I often sit quietly, and people ask what I’m doing, what I’m thinking.  They seem suspicious of me and my silence.  But I’m just watching.  Who is that silent girl? At times I wonder, myself, who I am in my silence, for I am neither wife nor daughter nor friend nor foe.  I’m just an anonymous rider in time’s wagon.  I may not even have skin, only senses.  I get hurt sometimes when people look through me or around me, and I think sorrowfully that they’re all drivers driving bumper cars into each other, shaking rubber hands and kissing rubber cheeks.  And who am I on the other side of the car, acting like I have the luxury of meeting them all later, after I’ve photographed them and pondered them?

Erik mentions pulling into an empty parking lot and letting me try driving, to see how it feels to shift with my left hand.  “Maybe,” I say.  Then later I say, “I don’t know.”  Then finally I admit that I’d rather not cross over to the other side of the car.  Its passenger seat and I have molded to each other; I would feel scandalous sneaking over the border.  The other side of the parking brake seems like a foreign world, and I don’t have the nerve to defect.  Even though Ireland is a foreign country, I see it through the same lens I see so much of the world outside my home turf—the lens of the passenger.  Were I to take the steering wheel, it’d be almost like pulling out my eyeballs and sticking in new ones.

The engine is indifferent to the two halves of its frame.  It treats me and the driver the same, humming along in front of both of us.  But when it shuts off, only I feel the discomfort, like that of standing up from a warm bath into the chilly air.  I suppose it must be like emerging from a womb, having been a snug passenger in a belly, and suddenly you’re outside and you’ve got to interact with the world.

I do actually leave the passenger seat for extended periods of time; you shouldn’t think I’m without feet, unrendered.  But I often have to travel a long way before I finally do that thing I’ve been wanting to do.  Then I’ll jump up in a frenzy.  Our last day in Ireland, I snap pictures left and right through the rain-streaked windshield.  I sit on my heels in the seat, snatching scenes into my camera like a little kid grabbing candy off the sidewalk in a parade.  In the pubs I say my most charming “hi” to everyone I can, drinking Guinness and Smithwicks until I’m taught at the girth, opening myself up for conversation.
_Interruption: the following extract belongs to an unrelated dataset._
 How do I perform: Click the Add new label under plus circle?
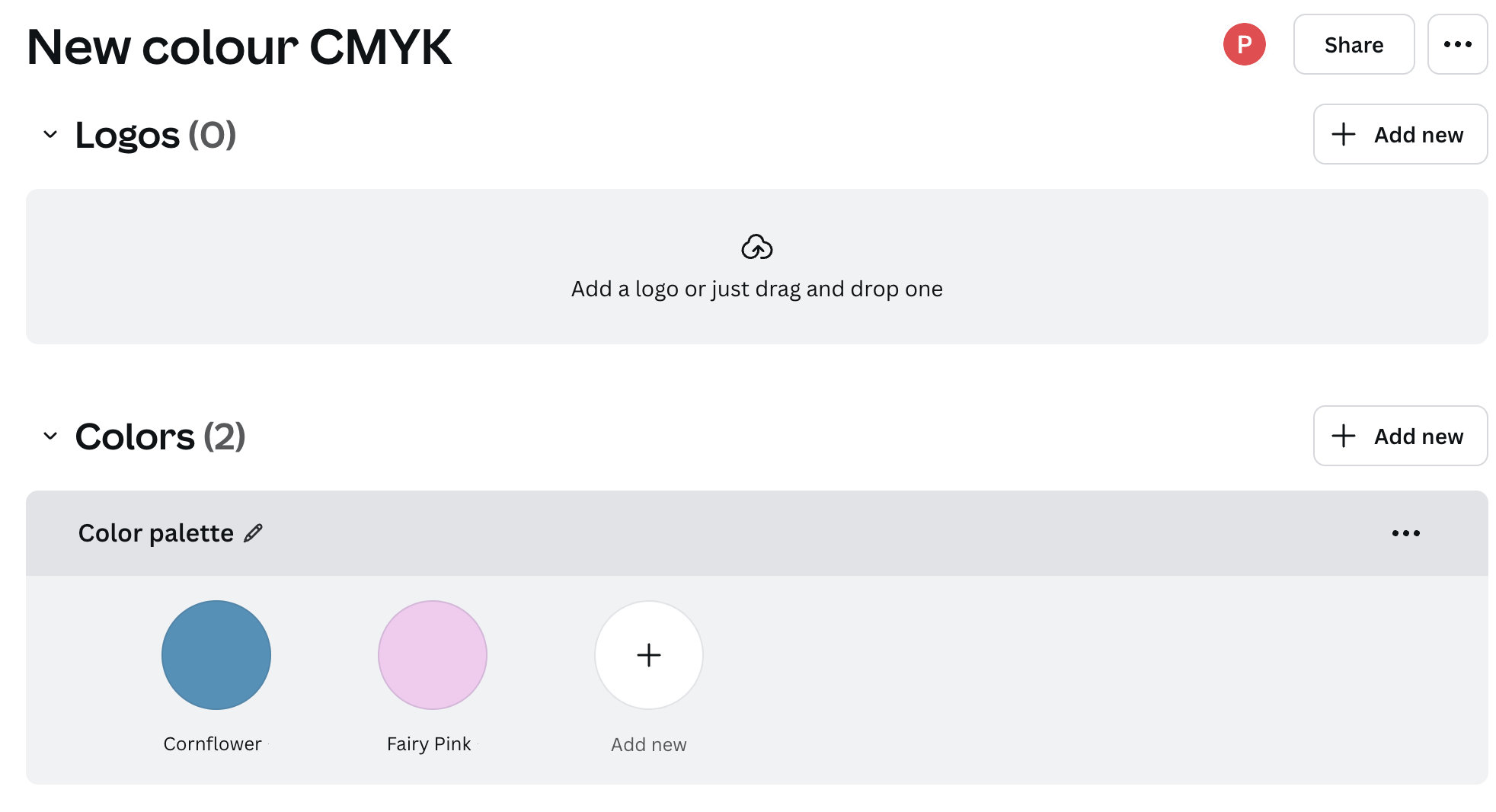648,744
But eventually my taciturn nature will return.  I will tire and fall back into the lazy curves of my brain.  When we drop ourselves off at the Shannon airport, I step out of the car and wince at the shock of it being the last time.  I pat the back of my black, plastic friend at the point where it cradled my head.  I feel wistful.  But I’ll find another such friend.  I walk across the black pavement into the small airport without looking back.